Heidi Latsky
Artistic Director/Choreographer/Performer, Heidi Latsky Dance
Former Principal, Bill T. Jones/Arnie Zane Dance Company
Heidi Latsky, originally from Montreal, first received recognition as a celebrated principal dancer for the Bill T. Jones/Arnie Zane Dance Company (1987-1993). Her experience there profoundly influenced her style and her philosophy of dance as she developed a reputation in her own right as a choreographer for stage, theater, and film.
In 1993, she received a commission from the Cannes International Dance Festival. Three years later, she was chosen to represent Canada at the Suzanne Dellal International Dance Competition in Tel Aviv and at Danse a Lille in France. Since then, Latsky has toured extensively throughout the United States and Europe with her own company and as part of Goldhuber & Latsky, with former partner Lawrence Goldhuber.
Latsky headed the Movement Department at The School for Film and Television from 1998-2005, where she developed her teaching practice: The Latsky Method. She has taught internationally throughout her career and her “Movement Portraits in Action” program has been implemented at the AIDS Service Center and The Creative Center in NYC.
While working with Theater Director Mary Fulham, she received two Innovative Theater Award nominations. She served as choreographer on Academy Award nominated Katja Esson’s film “A Season of Madness” and as director and choreographer on Susan Murphy’s GIRL/GROUP at the Marquee, NYC (2003).
In 2001, she founded her own company, Heidi Latsky Dance (HLD). During the fall of 2006, Latsky began an intensive period of creation with bi-lateral amputee, Lisa Bufano. This marked a significant shift of focus for HLD and a period of immense growth, during which she more fully developed the company’s mission and vision. HLD received an ARC grant through Pentacle that included mentoring Latsky for a period of 18 months, and in 2009 she was chosen by Creative Capital Foundation as one of four choreographers nationally to receive a three-year award for her evening-length work, GIMP. In 2014, she was selected as the first participant in “Dance for Film on Location at Montclair State University,” a three-year short film series underwritten by the Andrew W. Mellon Foundation.

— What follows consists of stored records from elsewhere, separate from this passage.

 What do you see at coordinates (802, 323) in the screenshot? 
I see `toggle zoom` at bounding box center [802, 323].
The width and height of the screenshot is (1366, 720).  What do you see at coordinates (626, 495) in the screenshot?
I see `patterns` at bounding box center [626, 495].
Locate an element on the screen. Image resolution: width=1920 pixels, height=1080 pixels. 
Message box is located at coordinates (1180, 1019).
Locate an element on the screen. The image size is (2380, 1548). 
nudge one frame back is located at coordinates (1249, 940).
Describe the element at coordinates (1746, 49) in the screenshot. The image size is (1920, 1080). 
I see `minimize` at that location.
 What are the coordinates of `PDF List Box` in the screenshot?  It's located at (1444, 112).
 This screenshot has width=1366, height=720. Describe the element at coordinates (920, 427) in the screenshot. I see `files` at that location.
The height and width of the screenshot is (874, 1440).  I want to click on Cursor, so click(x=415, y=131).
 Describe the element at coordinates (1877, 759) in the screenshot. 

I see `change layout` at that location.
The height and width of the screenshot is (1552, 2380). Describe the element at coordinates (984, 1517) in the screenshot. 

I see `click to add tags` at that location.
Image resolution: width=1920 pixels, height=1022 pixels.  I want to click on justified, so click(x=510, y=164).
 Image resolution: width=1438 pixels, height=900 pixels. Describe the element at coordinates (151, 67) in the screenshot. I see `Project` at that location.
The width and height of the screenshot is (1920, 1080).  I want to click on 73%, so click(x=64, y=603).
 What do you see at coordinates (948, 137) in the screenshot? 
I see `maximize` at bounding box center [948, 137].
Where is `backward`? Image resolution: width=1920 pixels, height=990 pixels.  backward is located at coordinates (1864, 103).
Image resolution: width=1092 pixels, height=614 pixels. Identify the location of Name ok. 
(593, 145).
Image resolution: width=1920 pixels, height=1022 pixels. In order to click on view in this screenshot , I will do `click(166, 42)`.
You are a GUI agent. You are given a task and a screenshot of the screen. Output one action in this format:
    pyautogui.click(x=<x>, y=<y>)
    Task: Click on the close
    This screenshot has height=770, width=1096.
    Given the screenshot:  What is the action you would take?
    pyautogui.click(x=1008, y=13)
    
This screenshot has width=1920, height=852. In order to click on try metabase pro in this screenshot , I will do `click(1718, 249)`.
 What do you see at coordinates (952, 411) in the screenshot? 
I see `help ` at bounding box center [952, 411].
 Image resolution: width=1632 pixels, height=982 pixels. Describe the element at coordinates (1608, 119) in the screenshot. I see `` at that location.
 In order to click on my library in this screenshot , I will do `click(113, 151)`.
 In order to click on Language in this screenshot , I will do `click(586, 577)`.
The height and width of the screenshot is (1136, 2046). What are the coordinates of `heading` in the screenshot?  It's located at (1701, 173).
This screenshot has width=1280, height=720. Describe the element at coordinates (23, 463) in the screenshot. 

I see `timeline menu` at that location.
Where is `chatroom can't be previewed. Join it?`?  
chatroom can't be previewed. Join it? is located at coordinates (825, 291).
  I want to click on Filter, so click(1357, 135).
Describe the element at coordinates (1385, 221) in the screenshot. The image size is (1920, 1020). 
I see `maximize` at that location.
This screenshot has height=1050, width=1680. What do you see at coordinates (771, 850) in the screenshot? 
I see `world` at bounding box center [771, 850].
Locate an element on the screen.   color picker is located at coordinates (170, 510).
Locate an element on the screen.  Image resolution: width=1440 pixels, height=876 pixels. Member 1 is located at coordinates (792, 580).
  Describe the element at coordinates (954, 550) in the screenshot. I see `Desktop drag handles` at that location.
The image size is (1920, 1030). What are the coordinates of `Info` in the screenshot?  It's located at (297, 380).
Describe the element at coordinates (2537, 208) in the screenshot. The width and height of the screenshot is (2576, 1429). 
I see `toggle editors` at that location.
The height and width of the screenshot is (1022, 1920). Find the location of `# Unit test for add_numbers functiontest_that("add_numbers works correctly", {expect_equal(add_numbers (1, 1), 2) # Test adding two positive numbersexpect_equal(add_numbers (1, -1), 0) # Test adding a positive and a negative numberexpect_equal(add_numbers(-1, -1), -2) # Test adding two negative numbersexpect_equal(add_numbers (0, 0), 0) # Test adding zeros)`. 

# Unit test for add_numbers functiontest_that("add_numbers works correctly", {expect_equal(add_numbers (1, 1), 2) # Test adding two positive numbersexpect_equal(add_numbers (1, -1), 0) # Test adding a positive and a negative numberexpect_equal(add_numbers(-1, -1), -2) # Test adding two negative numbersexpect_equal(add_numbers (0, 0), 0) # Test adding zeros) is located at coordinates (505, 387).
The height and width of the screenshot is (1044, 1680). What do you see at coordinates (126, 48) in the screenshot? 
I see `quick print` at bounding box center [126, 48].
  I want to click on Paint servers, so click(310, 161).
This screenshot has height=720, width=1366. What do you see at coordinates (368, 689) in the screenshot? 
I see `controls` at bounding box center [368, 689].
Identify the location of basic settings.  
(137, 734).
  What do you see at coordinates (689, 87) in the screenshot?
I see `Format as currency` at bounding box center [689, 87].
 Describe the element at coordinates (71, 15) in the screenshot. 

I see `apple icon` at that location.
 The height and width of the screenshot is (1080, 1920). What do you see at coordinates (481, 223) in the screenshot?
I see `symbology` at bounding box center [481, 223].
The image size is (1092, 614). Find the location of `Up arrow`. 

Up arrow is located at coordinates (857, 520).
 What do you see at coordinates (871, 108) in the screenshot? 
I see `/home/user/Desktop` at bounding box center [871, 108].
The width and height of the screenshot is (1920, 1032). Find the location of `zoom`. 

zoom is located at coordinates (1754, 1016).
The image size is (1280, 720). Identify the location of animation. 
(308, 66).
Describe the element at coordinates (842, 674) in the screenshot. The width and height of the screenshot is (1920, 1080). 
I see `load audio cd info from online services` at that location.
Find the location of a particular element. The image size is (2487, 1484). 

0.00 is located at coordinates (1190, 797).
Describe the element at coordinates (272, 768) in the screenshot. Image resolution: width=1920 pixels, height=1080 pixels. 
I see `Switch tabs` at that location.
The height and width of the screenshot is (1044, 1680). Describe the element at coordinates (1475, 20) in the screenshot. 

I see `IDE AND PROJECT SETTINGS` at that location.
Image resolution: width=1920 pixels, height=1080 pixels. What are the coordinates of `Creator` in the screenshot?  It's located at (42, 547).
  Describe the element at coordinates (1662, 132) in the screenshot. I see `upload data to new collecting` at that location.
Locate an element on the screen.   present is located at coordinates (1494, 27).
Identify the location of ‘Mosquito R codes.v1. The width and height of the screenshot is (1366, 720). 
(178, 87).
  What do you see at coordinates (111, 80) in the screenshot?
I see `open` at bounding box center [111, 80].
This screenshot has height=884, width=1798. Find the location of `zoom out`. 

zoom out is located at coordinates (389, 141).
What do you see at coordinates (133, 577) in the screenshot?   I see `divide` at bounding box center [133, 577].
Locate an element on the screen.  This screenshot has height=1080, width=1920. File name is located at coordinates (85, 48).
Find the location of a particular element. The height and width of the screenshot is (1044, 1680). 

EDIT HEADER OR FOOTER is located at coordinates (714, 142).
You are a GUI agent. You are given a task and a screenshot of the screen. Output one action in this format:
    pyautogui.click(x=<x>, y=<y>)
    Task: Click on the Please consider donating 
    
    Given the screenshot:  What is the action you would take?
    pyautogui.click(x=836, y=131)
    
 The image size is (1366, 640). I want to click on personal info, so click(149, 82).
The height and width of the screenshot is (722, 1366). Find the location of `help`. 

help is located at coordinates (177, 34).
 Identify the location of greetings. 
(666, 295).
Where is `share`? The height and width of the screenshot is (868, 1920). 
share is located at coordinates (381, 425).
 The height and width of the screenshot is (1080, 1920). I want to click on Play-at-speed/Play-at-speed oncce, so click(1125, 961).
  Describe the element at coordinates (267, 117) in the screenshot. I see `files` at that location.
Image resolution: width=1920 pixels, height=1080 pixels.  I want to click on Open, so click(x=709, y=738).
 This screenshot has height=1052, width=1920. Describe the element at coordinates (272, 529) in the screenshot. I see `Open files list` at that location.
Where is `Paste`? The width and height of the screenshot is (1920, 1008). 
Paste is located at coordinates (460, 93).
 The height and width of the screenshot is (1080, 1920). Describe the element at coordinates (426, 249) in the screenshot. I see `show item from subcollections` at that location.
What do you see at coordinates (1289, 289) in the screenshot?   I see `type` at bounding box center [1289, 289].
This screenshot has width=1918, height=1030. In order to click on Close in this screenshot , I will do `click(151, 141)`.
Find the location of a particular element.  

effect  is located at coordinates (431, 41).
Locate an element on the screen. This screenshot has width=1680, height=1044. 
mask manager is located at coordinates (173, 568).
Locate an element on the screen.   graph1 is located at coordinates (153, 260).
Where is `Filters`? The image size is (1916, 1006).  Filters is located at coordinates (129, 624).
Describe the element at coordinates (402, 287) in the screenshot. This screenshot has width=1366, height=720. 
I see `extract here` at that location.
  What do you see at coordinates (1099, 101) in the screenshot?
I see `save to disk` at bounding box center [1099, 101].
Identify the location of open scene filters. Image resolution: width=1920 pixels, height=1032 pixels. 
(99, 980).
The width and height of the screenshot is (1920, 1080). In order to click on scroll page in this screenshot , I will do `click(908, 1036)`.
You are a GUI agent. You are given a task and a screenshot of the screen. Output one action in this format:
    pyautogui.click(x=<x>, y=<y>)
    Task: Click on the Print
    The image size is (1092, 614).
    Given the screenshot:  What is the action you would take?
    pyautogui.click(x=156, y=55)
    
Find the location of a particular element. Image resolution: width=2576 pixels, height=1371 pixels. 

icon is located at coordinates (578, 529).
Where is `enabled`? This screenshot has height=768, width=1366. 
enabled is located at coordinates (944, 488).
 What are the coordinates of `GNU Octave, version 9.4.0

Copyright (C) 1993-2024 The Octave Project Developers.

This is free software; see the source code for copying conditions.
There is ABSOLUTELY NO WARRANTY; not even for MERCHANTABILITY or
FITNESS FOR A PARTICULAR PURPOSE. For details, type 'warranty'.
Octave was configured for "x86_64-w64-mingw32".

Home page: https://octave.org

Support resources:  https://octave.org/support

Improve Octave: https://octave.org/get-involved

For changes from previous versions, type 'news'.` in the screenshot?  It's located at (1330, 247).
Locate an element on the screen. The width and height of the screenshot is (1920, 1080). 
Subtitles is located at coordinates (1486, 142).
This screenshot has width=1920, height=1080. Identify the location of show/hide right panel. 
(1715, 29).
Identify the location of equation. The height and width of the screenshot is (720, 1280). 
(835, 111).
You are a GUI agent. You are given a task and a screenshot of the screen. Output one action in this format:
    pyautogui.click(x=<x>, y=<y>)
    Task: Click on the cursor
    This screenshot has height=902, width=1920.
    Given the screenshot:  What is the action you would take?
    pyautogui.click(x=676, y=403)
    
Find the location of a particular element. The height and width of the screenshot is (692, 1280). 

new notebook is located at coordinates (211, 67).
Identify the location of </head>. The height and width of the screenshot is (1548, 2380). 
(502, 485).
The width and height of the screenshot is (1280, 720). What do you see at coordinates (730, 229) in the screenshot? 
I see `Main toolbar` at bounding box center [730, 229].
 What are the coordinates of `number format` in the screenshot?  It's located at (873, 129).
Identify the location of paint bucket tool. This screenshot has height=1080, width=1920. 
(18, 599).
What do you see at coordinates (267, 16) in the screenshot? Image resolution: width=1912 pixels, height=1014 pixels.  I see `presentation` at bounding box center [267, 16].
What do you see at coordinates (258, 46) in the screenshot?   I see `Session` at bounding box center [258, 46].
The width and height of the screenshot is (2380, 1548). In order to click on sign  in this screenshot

The film premiered as part of the company’s live show at Peak Performances in April 2015.
Her range of work is as varied as guest lecturing at Harvard University, performing with other Bill T Jones’ alumni in “SUMMER REUNION,” restaging a piece of Arnie Zane’s at the University of Wisconsin/Milwaukee, creating a work at the Aaron Academy for high school students with learning disabilities, directing workshops in performance skills, performing in 2012’s TEDxWomen, and developing new works for her contemporaries like Li Chiao Ping as featured in several films by Douglas Rosenberg, including Seven Solos in 2012.
Latsky is an advocate for disability rights and serves actively on the Disability Task Force for Dance/NYC. As a core part of its mission and work, HLD is committed to reflecting the diversity that it serves and actively follows the disability rights movement by embracing ‘nothing without us’—that is, its practice in choreography and performance and its composition of board leadership and staff has the representation and full, direct involvement of disabled people. She has sustained partnerships with Commissioner Victor Calise of the Mayor’s Office for People with Disabilities and the NY Academy of Medicine.
Latsky has continued her work as an adjudicator of the American College Dance Festival Association’s (ACDFA) and serves on the Artist Advisory Board of Danspace Project. She has a BA in Psychology with Honors from Carleton University (1979), receiving the Senate Medal for Outstanding Academic Achievement and The Ottawa Ladies College Scholarship.
Latsky’s recognition in the dance community include the follow awards: Creative Capital Award (2009-2012); McGinnis Lectureship Award from Point Park College (2000); Scripps/ADF Primus-Tamaris Fellowship for Choreography (1997); Canada Council B Grant (1986); and Floyd S. Chalmers Award/Ontario Arts Council (1983). She has received commissions from: 10 Hairy Legs; 92nd Street Y; Harkness Dance Project; American Dance Festival; Cannes International Dance Festival; Celebrate Brooklyn!; Danspace Project; Dance for Film On Location at Montclair State University; Dancing Wheels;
Joyce Theater; Libre Echange; and the Whitney Museum of Art.